His talk invited us into the often-invisible world of the people who keep Mexico City’s vast and fragile water system functioning. Drawing on ten years of ethnographic research inside the public water utility, Alejandro shifted our attention from pipes and masterplans to the workers whose daily decisions, creativity, and improvisations hold the system together.

We began with a striking visual journey into the Cárcamo de Dolores, built in the mid-20th century and adorned with Diego Rivera’s murals. Conceived as a celebration of a modern, socially just metropolis, the space places workers at the centre of progress and technological achievement. Alejandro used this historical symbol to pose a simple but powerful question: who are the workers responsible for the city’s water today, and what does their labour actually look like? What followed was a deep dive into the everyday realities of hydraulic modernity—realities that diverge sharply from Rivera’s idealised portrayals.

Most of Mexico City’s water workers spend their days responding to leaks, urgent calls from residents, and unpredictable breakdowns in the system. Rather than relying on comprehensive data or technical precision, much of their work depends on embodied knowledge, accumulated experience, and improvisation. Water-flow measurements, for instance, tend to be reliable only in wealthier, central districts. In peripheral neighbourhoods, workers often operate through speculation, intuition, and collective memory—reading sounds, textures, or pressure changes to understand what is happening below ground. This everyday labour is not simply maintenance. Alejandro showed how workers’ decisions constantly reshape the infrastructure itself: residents demand quick solutions; workers modify the grid in response. With every improvisation, the network changes. This raises important questions about who truly designs the system and how technical power is exercised on the ground.

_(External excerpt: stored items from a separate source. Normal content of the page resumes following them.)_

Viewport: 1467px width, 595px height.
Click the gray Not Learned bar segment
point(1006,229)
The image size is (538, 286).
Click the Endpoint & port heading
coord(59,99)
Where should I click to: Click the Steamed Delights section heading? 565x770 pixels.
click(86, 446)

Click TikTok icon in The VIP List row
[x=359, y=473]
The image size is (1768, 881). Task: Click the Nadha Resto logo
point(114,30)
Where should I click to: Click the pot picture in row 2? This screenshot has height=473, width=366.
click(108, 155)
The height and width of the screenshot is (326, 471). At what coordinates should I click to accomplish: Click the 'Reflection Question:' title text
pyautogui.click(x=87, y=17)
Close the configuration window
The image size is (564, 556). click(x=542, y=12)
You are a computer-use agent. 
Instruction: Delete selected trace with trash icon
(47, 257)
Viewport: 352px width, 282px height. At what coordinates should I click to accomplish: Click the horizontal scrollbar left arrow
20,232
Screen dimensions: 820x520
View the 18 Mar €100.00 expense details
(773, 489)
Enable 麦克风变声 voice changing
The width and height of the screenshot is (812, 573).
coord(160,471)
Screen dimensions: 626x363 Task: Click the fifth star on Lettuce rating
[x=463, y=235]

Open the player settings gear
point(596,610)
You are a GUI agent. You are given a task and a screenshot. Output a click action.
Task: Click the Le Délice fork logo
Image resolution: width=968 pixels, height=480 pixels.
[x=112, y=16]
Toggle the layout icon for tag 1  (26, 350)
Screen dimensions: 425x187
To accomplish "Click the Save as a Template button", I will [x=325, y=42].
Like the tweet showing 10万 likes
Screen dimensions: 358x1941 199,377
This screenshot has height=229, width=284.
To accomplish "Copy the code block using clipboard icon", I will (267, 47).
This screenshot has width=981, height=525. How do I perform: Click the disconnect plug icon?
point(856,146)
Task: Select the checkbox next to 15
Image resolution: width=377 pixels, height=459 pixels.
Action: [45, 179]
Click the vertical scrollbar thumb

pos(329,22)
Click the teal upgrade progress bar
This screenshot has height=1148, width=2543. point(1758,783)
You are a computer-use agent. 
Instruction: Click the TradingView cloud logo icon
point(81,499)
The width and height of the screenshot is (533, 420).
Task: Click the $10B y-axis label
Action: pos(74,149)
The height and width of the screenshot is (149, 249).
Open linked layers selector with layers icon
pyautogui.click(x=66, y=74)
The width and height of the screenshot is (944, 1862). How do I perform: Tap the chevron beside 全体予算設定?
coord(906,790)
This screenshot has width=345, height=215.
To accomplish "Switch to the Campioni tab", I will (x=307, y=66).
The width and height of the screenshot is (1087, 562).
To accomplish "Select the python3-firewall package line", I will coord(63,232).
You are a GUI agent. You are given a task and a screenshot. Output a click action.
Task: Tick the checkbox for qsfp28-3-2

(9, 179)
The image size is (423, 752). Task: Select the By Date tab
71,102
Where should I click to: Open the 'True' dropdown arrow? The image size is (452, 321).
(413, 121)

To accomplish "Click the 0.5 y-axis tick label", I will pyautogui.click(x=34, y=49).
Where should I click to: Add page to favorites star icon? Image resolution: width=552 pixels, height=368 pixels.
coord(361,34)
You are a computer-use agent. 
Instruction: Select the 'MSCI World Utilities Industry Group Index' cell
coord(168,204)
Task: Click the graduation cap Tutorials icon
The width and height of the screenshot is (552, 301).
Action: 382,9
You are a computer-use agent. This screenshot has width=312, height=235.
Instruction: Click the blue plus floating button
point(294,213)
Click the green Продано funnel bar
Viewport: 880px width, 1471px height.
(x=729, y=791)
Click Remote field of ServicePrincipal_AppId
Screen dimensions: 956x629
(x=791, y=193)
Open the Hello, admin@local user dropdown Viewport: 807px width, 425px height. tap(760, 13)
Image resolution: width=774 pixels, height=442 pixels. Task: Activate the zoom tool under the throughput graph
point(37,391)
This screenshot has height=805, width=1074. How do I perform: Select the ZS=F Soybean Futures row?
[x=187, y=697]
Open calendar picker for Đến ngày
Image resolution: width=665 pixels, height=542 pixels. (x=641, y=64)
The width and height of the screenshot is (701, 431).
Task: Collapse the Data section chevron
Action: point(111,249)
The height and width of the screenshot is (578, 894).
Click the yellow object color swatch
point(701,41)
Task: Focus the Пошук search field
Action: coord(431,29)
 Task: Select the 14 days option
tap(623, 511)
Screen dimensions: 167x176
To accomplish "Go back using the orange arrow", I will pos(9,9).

Alongside this ingenuity, Alejandro highlighted the mounting pressures undermining Mexico City’s water system: deepening austerity and budget cuts, increasingly irregular rainfall patterns, chronic overextraction of aquifers, and the physical sinking of the city. These constraints magnify existing inequalities in water distribution, making the system more fragile and unpredictable. Yet, despite these challenges, the system continues to function—largely because workers keep repairing it, designing temporary workarounds and inventing new solutions every day.

By foregrounding the experiences and knowledge of workers, Alejandro invited us to reconsider what we mean by hydraulic modernity. The heroic images painted by Rivera clash with the precarious realities of today. However, paying attention to workers’ labour also opens space for imagining different futures—ones that recognise the people who sustain the city rather than erasing their contributions behind technical abstractions.

The session concluded with insightful comments from Maria Kaika (UvA) and Rutgerd Boelens (WUR & UvA), followed by an engaging discussion that continued informally at CREA. Looking back at this seminar, one theme stood out repeatedly: the urgent need to understand water infrastructures not only as technical systems, but as living, contested, and labour-intensive worlds. Alejandro’s work reminds us that the future of urban water depends as much on people as on pipes.